I got a new work laptop to replace my old work laptop. My old work laptop has served me well over past three years and really doesn’t seem that old — in fact, it’s still the second fastest computer in our house, second only to my new workstation. The new laptop however is by far the fastest we now “own”. Its 3ghz, dual-core processor coupled with 2 gigs of RAM and a zillion other bells and whistles ensures that it’ll be the “king of the proverbial road” around my place for quite some time. I’ve had the new laptop for about a week now but haven’t started using it yet. The problem lies in getting my old stuff onto my new computer.
My old laptop, a Dell Inspiron 8500, has a 40 gig drive and is almost full. The new laptop, a sleek Dell 620, has a 120 gig drive. Work is pretty strict about making sure our computers have the official standard image on them, so I thought the simplest way to do this would be to use some sort of ghosting software to transfer the image from my old laptop to the new laptop. I’ve spent the past three days trying to do this.

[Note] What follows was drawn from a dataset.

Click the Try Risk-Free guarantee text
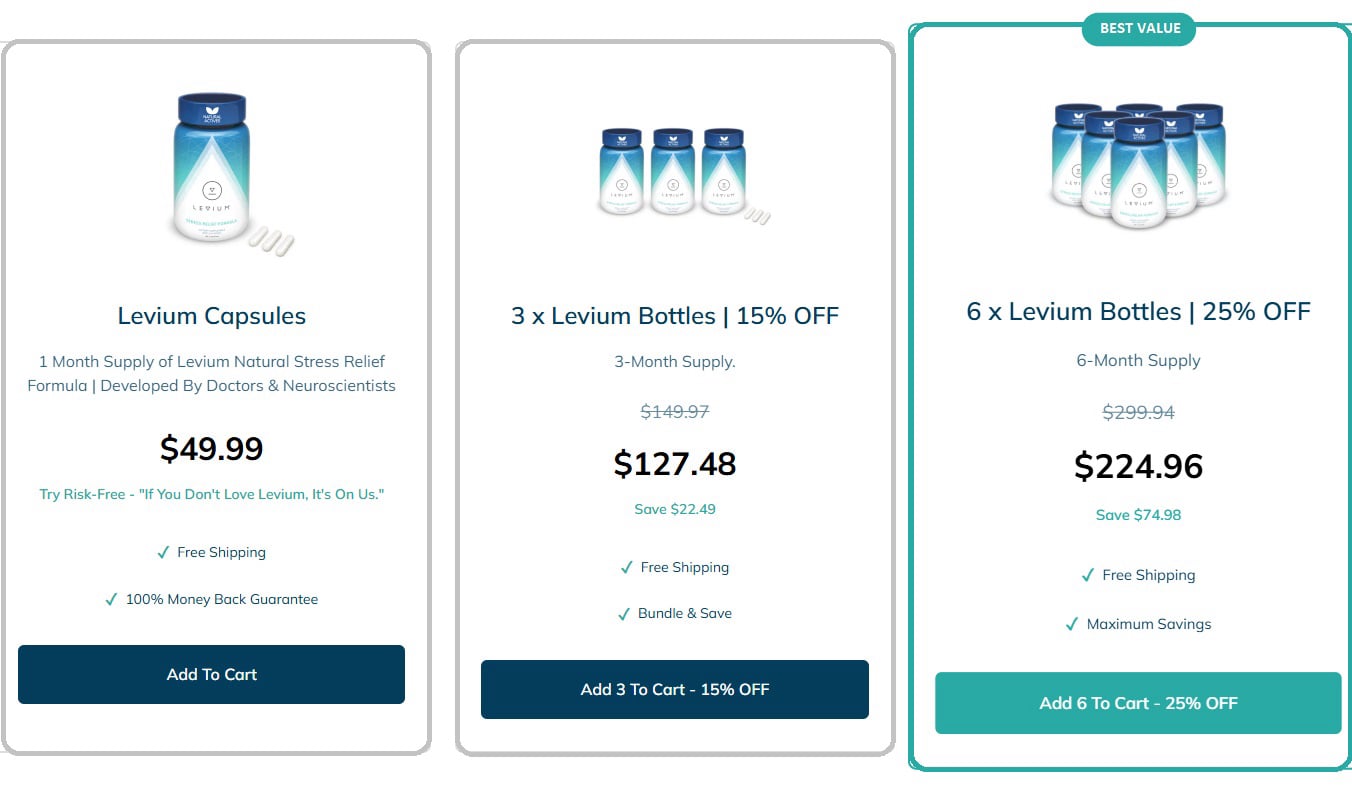This screenshot has width=1352, height=785. pyautogui.click(x=212, y=495)

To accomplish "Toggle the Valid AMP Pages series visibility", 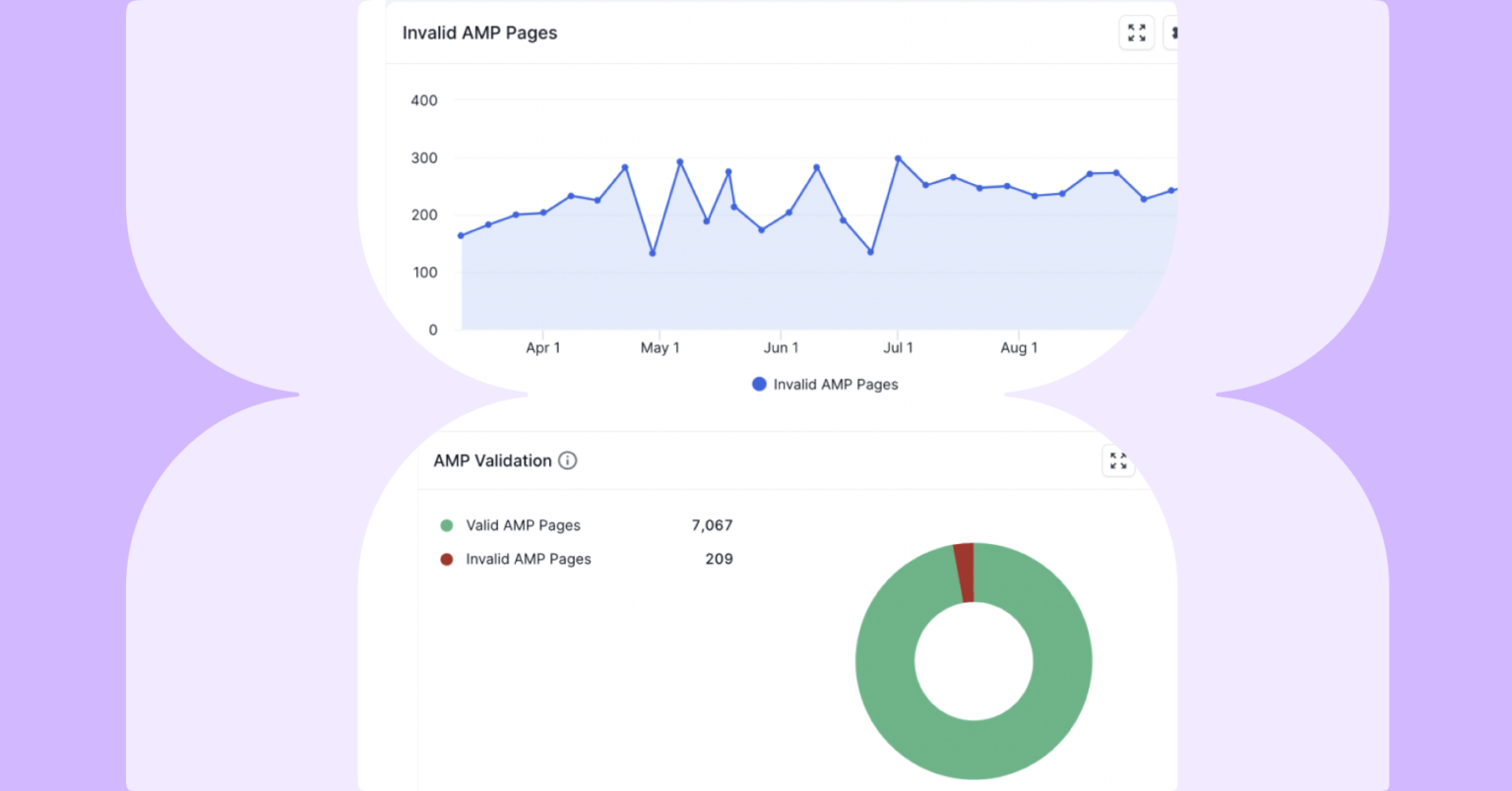I will [523, 525].
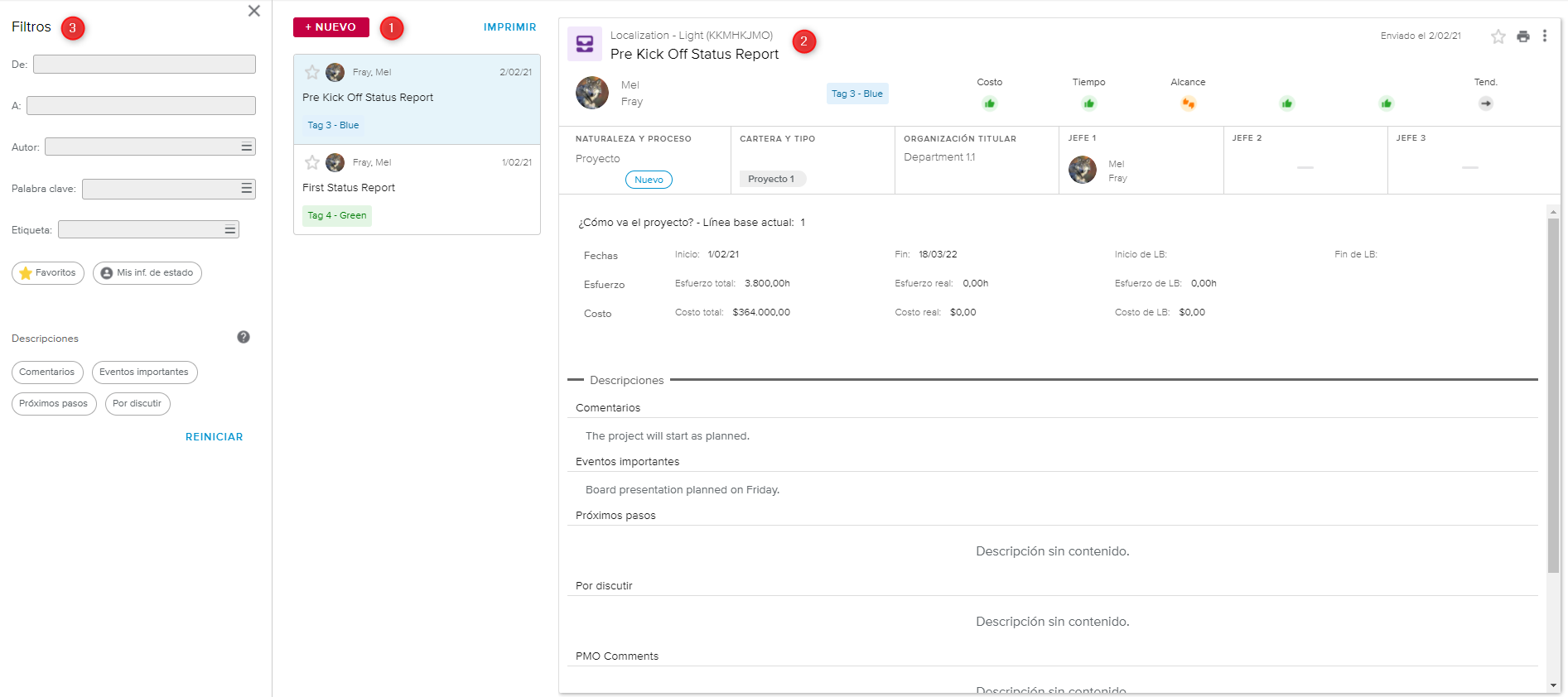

The problem lies in the fact that the architecture between the two machines is so different that the image that works on my old laptop won’t work with the new one. After blasting multiple errors to the screen the old image on the new laptop simply blue screens.
Giving up on Ghost, I moved to Acronis’ backup suite. I first tried True Image Server, which didn’t work. I then moved to True Image Workstation, which was able to backup the old laptop but still not create a bootable image on the new one. I found another product, “Universal Restore Utility” (also from Acronis), which promises to allow you to backup and and restore images between different hardware families (EXACTLY what I am trying to do). Of course, it didn’t work. It doesn’t seem so long ago that I can remember a time when I was actually good with computers …
After three days of frustration, I give up. I reghosted my laptop with the standard work image earlier today, and will spend the next week trying to dig up copies of the dozens (if not hundreds) of programs I had installed and start trying to recreate my work environment. Sigh.
This is a very easy problem to fix, actually and there is absolutely no reason that you’d need to reinstall everything.
‘Ghost’ works fine – any drive imager will do. But what you need to make it complete is a copy of Microsoft’s “sysprep” (http://support.microsoft.com/?kbid=838080) which removes the architecture/driver dependencies that you have on your install of XP. After you’ve sysprepped the old laptop, shut it down and ghost the hard drive. Then it’s just a matter of exporting the image to your new laptop and booting. Make sure you have tons of drivers for that laptop on a CD or something though, because XP will want ’em.
That, or get a Mac.
:)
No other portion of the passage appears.